The workers had been dismissed back to the sluice lines, but some lingered at the edge of the cleared area, looking at the monitor, the pipes, the pump. The machine sat cooling in the sun. Water dripped from the nozzle.

Mei was standing beside Aldridge, holding his notebook while he sketched the hillside cut, when a figure broke from the lingering group.

Kwek.

He stood at the edge of the cleared ground, his face streaked with mud, and he looked at her. At her, standing beside the British man in a linen jacket. At the notebook in her hands. At the machine that had just torn apart the hillside he and sixty other men had been paid to dig.

He walked toward her, and before she could speak he was talking — fast, raw, in Hokkien.

"What are you doing here?"

"Kwek — "

"Is this it?

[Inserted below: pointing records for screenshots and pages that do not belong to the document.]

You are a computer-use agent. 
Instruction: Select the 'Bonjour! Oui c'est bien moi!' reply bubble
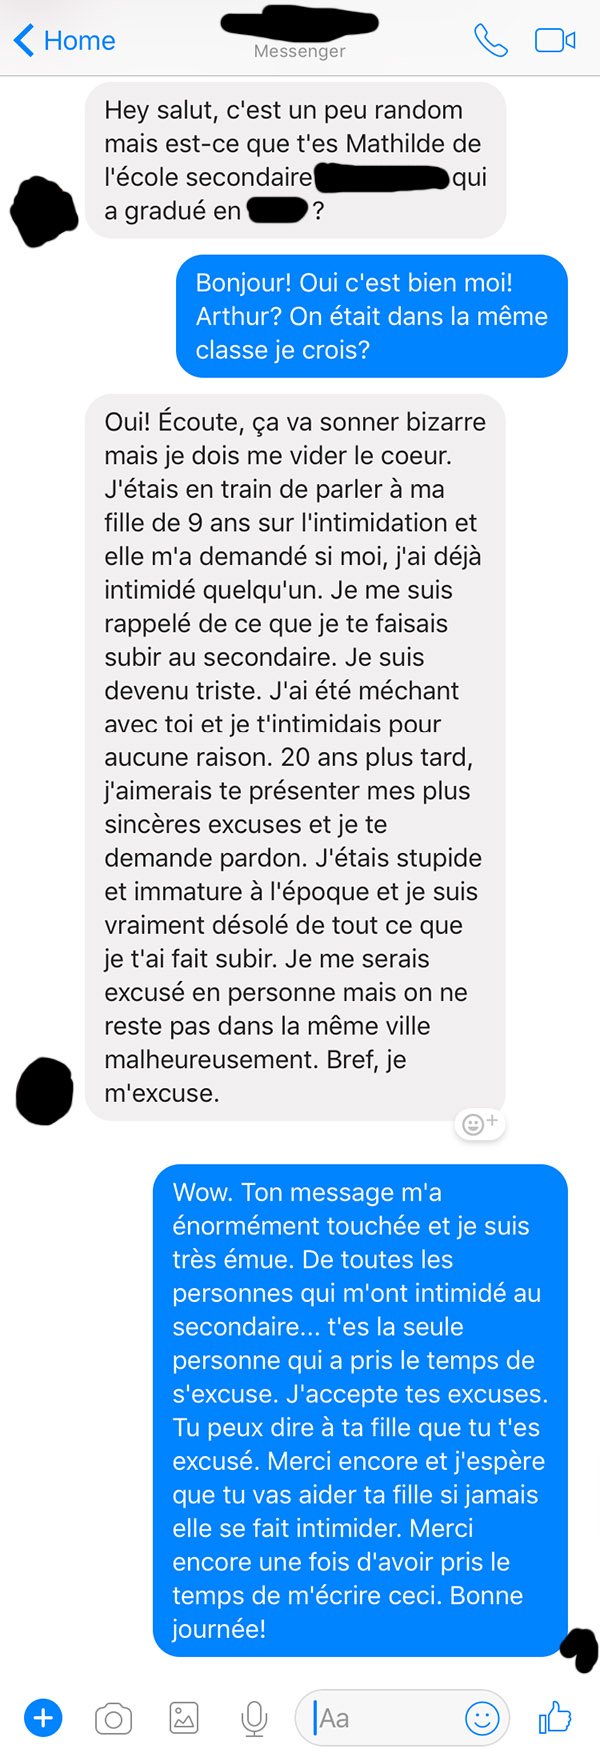[x=372, y=316]
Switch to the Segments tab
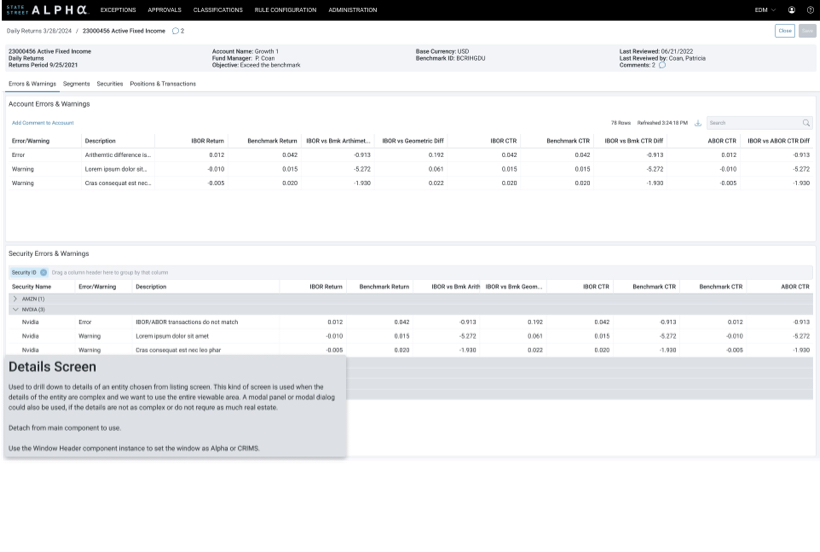820x552 pixels. 76,84
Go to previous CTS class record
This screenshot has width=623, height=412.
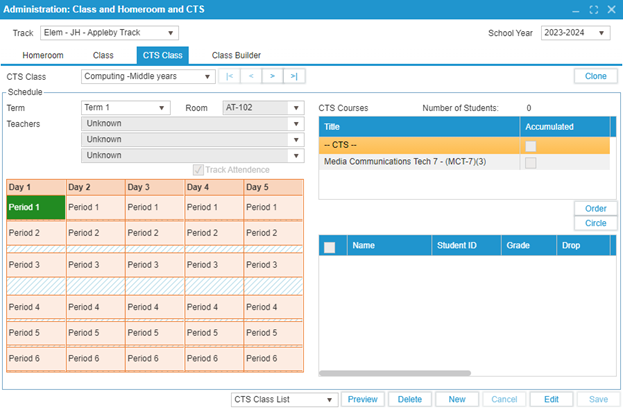click(x=250, y=76)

Is this what you were hiding? Your father's business — this is the visitor?" He pointed at Aldridge without looking at him. "The British company. The machine. You knew." His voice cracked. "You sat in that room with us and ate our rice and you knew what was coming."

Other workers were turning to look. The towkay barked at Kwek to get back in the line. Aldridge looked from Kwek to Mei, unable to follow, his face confused.

"What is he saying?" Aldridge asked.

Mei could not answer him without revealing she knew this worker. She could not explain to Kwek without exposing Ah Seng in front of strangers. Every direction was a wall.

And then — almost without thinking — she said to Kwek in Hokkien, quickly, under her breath: "This work is not good work. It breaks men. He says there will be other things when the machines come."

She was repeating Aldridge's words. She heard them leave her mouth and she heard what they sounded like in this place, spoken to this person, three feet from the machine that had just made him obsolete, and she wanted to pull them back.

Kwek went still. His face changed — not surprise, something older than that. He had heard this before. From people who did not carry gravel.

Then, quietly: "What else am I supposed to do?"

He was asking her. He owed a debt he could not pay. He had a mother and two sisters who ate because he sent money. Fishing? Farming? With what savings, what land, what connections? Mei had no answer.

She said to Aldridge, her voice steady: "He is asking about the demonstration. The workers are nervous."

To Kwek, rapidly, under her breath: "Not here. Not now. I will explain."

Kwek stared at her. The overseer pulled him back toward the line. He went. He did not look at her again.

Aldridge sketched. Mei translated. Her voice did not shake.


That night, back at the shophouse, Mei sat in the inner courtyard where the sky showed between the rooflines — a narrow stripe of dark blue, the first stars. The house was quiet. Her father was in the front room, writing in his account book. Her mother was upstairs.

She did not go to see Ah Seng. She did not know what to say to him. She did not know what to say to anyone.

She sat in the courtyard and listened to the sounds of the house — the creak of wood, the distant drums of the festival, the soft hiss of incense burning at the ancestor shrine. She did not move.